Primary references: Stripe webhook delivery behavior, GitHub failed-delivery handling, and GitHub delivery evidence.
01 / CAPTURE
Preserve six evidence groups before replay.
- 01Expected source event
Business object, event type, source timestamp, and why the event should exist.
- 02Provider delivery
Delivery or event ID, attempt times, response status, endpoint, and provider-visible error.
- 03Receiver decision
Signature result, schema result, canonical event hash, duplicate/conflict decision, and committed state.
- 04Downstream effect
Stable destination ID, write status, response or lookup evidence, and whether the outcome is certain.
- 05Retry history
Attempt number, idempotency key, failure class, next decision, and terminal limit.
- 06Reconciliation set
Expected source IDs versus committed receiver IDs for the bounded incident window.

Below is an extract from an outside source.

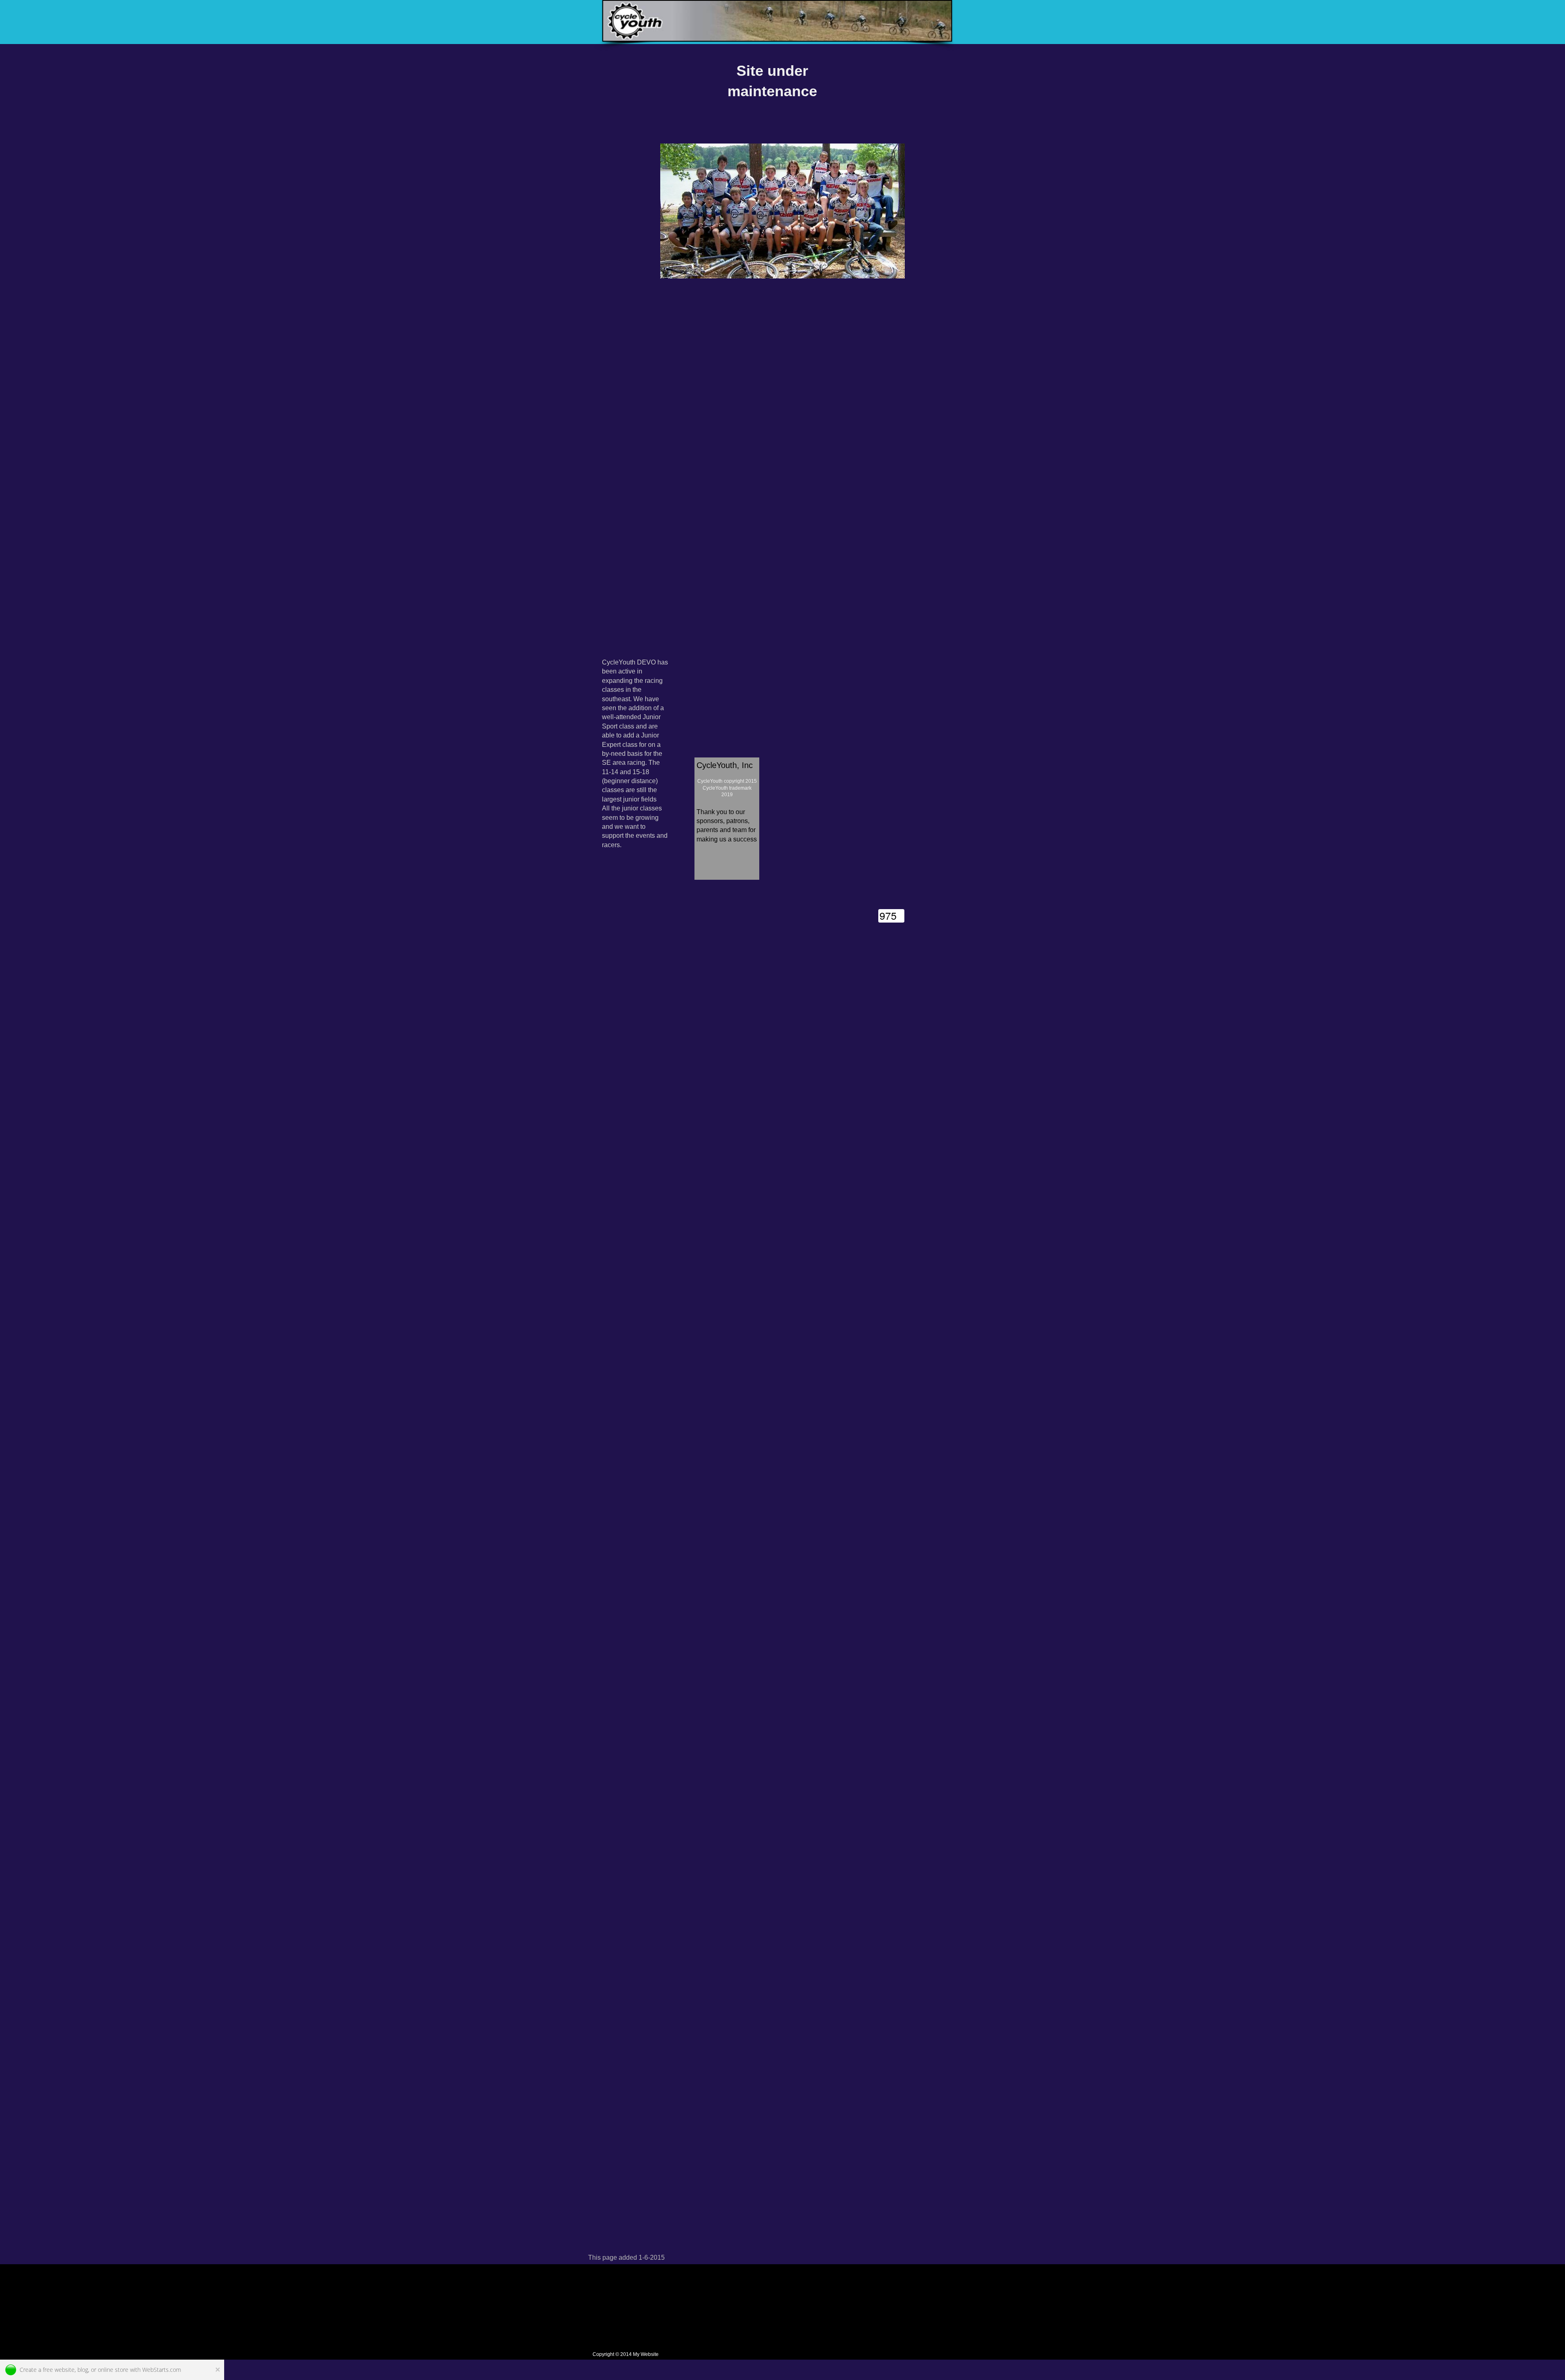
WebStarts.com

Minimize retained data. Store identifiers, hashes, states, and timestamps when they are enough; do not copy credentials, full payloads, or personal fields into an incident report by default.
02 / CLASSIFY
Choose the recovery path from the last trusted state.
| Observed state | What it proves | Safe next question |
|---|---|---|
| Not present in sender log | No delivery attempt is evidenced. | Was the expected source event created and subscribed? |
| Sent and rejected | The receiver returned a failure or could not be reached. | Is correction or bounded redelivery supported? |
| Accepted, not committed | Transport succeeded but durable processing is absent. | Can the event be re-enqueued with the same identity? |
| Committed, downstream uncertain | The receiver intended a write but lacks a trusted acknowledgement. | Can the destination be queried before any repeat? |
| Exact duplicate | The same event identity and canonical content already exist. | Can it return the recorded outcome without another effect? |
| Identity conflict | The same event ID carries different canonical content. | Who owns the conflict decision and source correction? |
| Missing in reconciliation | The expected source set exceeds the committed receiver set. | Which exact missing IDs are authorized for recovery? |
03 / RECOVER
Make replay use the same controls as first delivery.

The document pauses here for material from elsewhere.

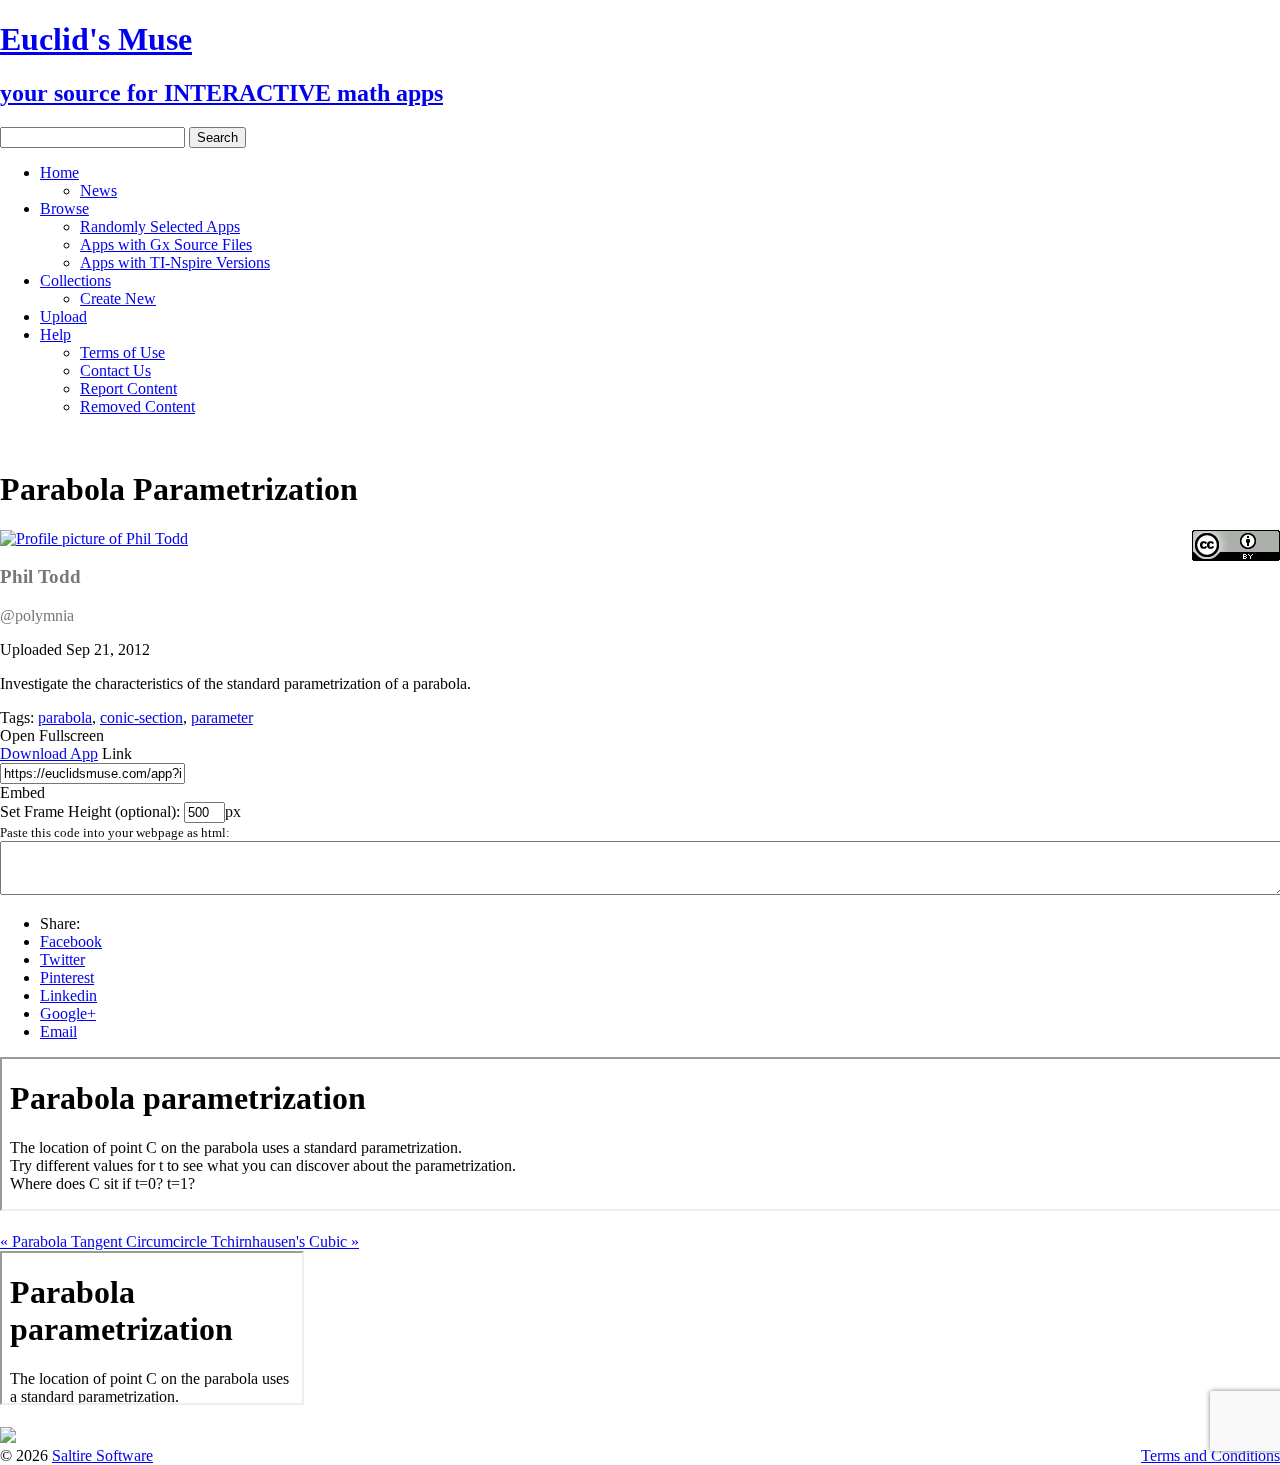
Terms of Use (122, 352)
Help (55, 334)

- Pause unbounded retries and preserve the incident window.
- Verify the sender signature against the exact received bytes before parsing.
- Use one stable event identity and canonical content hash across every attempt.
- Check the destination by stable business ID when a prior effect is uncertain.
- Commit durable processing intent before dispatching the downstream action.
- Replay only the exact authorized missing or failed events.
- Keep conflict and invalid-input paths out of automatic retry.
- Cap attempts and move exhausted work to a visible terminal state.
- Reconcile the source and receiver sets again after recovery.
04 / ACCEPTANCE GATE
Twelve checks before closing the incident.
- The accountable system owner confirms the recovery scope.
- The sender, subscription, event type, and endpoint version are identified.
- The signature-verification rule and raw-byte boundary are documented.
- Every expected event has a stable source identity.
- Exact replay and conflicting replay produce different controlled outcomes.
- Retryable, invalid, conflict, review, and terminal states are distinguishable.
- The attempt budget is finite and visible.
- An ambiguous downstream write is queried before it is repeated.
- Recovery uses the same idempotency key as the original event.
- Reconciliation proves no expected event remains missing.
- Logs and handoff evidence exclude unnecessary secrets and personal data.
- The operator has a tested runbook for the next occurrence.
HONEST LIMITS
A checklist cannot supply authority or production evidence.
This resource is general engineering guidance, not client work, a vendor-specific implementation, a security assessment, legal advice, or proof that a production incident is resolved. Real recovery still requires authorized access, the actual provider contract, client-owned data and retention decisions, an accountable release owner, backups where relevant, and environment-specific tests.